Some of the best parts of “Holy Bones, Holy Dust” are the small, evocative details of medieval practices — did you know that Charlemagne wore a necklace supposedly containing splinters of Christ’s cross and hair from his Blessed Mother Mary? Or that a procession at Cluny included an icon of Mary and a vial of what was said to be her mother’s milk? How about that sick people mixed splinters from holy crosses in water and drank it like medicine?

The desperation behind these acts is moving, truly moving. It is very human. Anyone who’s ever received bad news about a loved one in an intensive care unit will surely understand the fear that makes you willing to do anything to help them recover. (You want me to drink a cupful of splinters? No problem.) Aside from the essential humanity in these practices, though, Freeman suggests something else deeply unsettling to any believer. Relic cults are a clear sign that the God of Christianity must not be loving, but angry and irrational. If he were loving, why would human beings resort to such methods to get his attention?

“[H]is irrationality meant that he might be cajoled by the intercession of the saints,” Freeman concludes. “An extraordinary spiritual economy was born in which the shrines became centres of bargaining.”

And while we’re on the topic of relics, another book this season from the same publisher gives us a relic of another kind — a scattering of pages from C.S. Lewis’ effort to translate one of the great ancient classics.

It was supposed to have been lost in a bonfire more than 40 years ago, but we have it. “C.S. Lewis’ Lost Aeneid: Arms and the Exile,” edited by A.T. Reyes (Yale: 208 pp., $27.50), is an incomplete version of Virgil’s epic that Narnia’s creator loved and translated over the course of his life.

Reyes describes Lewis’ admiration for the poem (this may be why there’s a Roman flavor to many of the scenes in his “Narnia” series, especially the sea journeys and battles); he enjoyed his own version so much that he read it aloud to his Oxford friends, including J.R.R. Tolkien. After his death in 1964, his brother W.H. Lewis started clearing out the author’s house, and the school exercise books containing this translation were thought unimportant and nearly met a fiery end. We’re told, in the introduction, that the author’s secretary, Walter Hooper, saved them. Whew.

Reyes organizes what Lewis translated -- mainly parts of books one, two and six (his Underworld arrival is glorious) -- in narrative order and fills in gaps with synopses of the rest of the story. He also collects translated snippets that surfaced in Lewis’ other works or were scrawled as an afterthought (like the death of Turnus).

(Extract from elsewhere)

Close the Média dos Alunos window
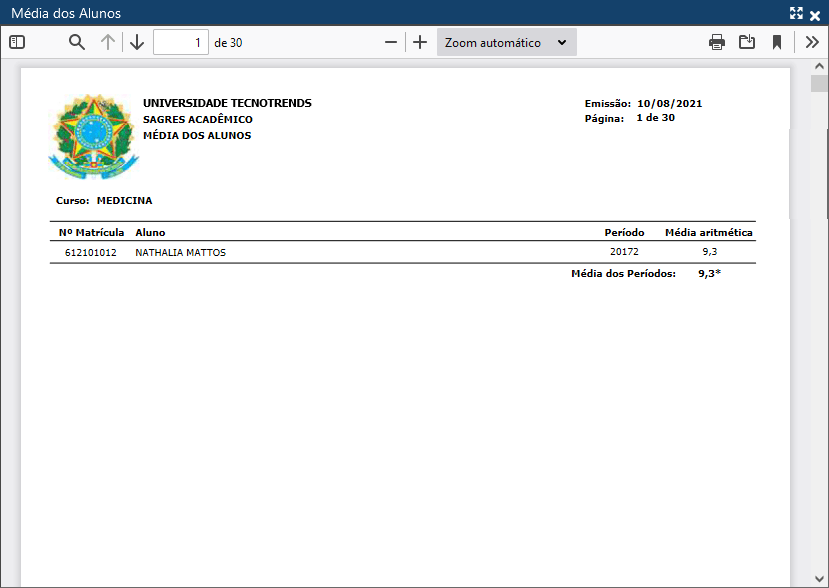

Certainly there are plenty of translations already, but it’s thrilling to have Lewis’ treatment of the story of the legendary warrior and his band of fugitives. You can hear his voice and his distinctive Judeo-Christian sympathies reflected in the lines. When Venus complains to Jupiter about the ordeals of Aeneas and his men, she sounds like an Old Testament prophet: “How, Father, hath thy sentence changed??How long, oh Lord, must they endure?” The only disappointment is that Lewis didn’t finish it. To think, it was nearly tossed in a fire!